1.3 术后处理 本组均予抬高患肢,抗感染、脱水、消肿、改善微循环、防止血栓等药物治疗,术后第1天即开始进行患肢足趾的关节伸屈活动,加强伤口换药,防止伤口及针道感染,术后1周复查X线片,2周后拆线,3周后松开外固定器活动关节,进行踝关节屈伸功能锻炼,6~8周后部分负重。
本组均获随访,随访时间10~42个月,平均29个月。其中创面感染4例,经抗感染、换药、皮瓣转位后治愈;针道感染3例,经换药后治愈。骨折愈合时间5~13个月,平均6个月。其中2例延迟愈合,1例骨不连经再次手术植骨加压固定后骨愈合。按Helfer[7]踝关节功能评分标准,优 29 例,良 6 例,可2例,差1例,优良率为92.1%。
女,25岁。因高坠伤致右小腿下段出血、肿胀、畸形、疼痛4 h入院。入院行X线片检查示右胫腓骨Ⅲc型骨折。急诊下行伤口清创缝合,单臂外固定器结合腓骨重建钢板进行治疗。术后1周复查X线片示骨折对位良好(图1)。
图1 胫腓骨Ⅲc型骨折术前及术后1周X线片
胫骨远端骨折有2个明显特点,一是多由交通事故或高处坠落等高能量暴力所致,易发生开放性粉碎性骨折;另外是局部软组织薄弱,易出现皮肤破溃、坏死及感染等并发症。本组均为粉碎性骨折,达到解剖复位、坚强固定,以及减少软组织的进一步损伤从而降低感染率是治疗该类骨折的关键。
目前临床常用Gustilo分型[8]为治疗和预后评估提供依据,其中GustiloⅢ型骨折为胫腓骨及软组织损伤严重的骨折。对于此类骨折,治疗原则为尽早清创、闭合创面、防止感染、良好复位和牢固固定[9]。其中创面软组织覆盖和骨折端的牢固固定是治疗的关键,也与是否感染及感染程度与致病菌入侵的种类、数量、清创时间、软组织挫伤情况及有无合并全身其他部位严重创伤有关[10-11]。切开复位内固定,需要对骨折进行广泛剥离,加重了局部骨块及软组织的损伤。内固定器材的占位,使软组织张力增大,增加了软组织坏死、内固定器材及骨外露、感染的概率[12-13]。在治疗过程中,笔者认为正确处理软组织损伤较骨折治疗更为重要,早期彻底清创、对软组织损伤程度的正确判断及处理是控制感染、修复损伤组织、避免骨外露、为骨折愈合创造良好的局部条件所必需的。本组局部软组织条件较好28例,采用直接缝合、局部皮瓣、肌皮瓣转位,一期闭合创面,有骨缺损者一期植骨;软组织损伤严重、受伤时间长,可能或已经感染10例,采用二期闭合创面及植骨。本组无一例发生深部感染、骨髓炎等情况。
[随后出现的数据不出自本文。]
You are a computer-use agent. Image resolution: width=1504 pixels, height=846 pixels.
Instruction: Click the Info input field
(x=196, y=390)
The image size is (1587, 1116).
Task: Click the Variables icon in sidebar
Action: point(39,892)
微创作为一种新理念,强调微创外科技术的应用和保护骨折端局部血运的重要性,目的在于减少治疗带来的进一步创伤和对体内生物环境的进一步破坏[14]。对于GustiloⅢ型胫腓骨骨折,石膏夹板固定不能使骨折良好复位及牢固固定,且不便于伤口换药,而内固定手术有极大的危险性[15-16]。因此,骨外固定作为一种微创技术,几乎是唯一可以选择的方法,从而使一些以往难以保留的肢体得到了挽救[17]。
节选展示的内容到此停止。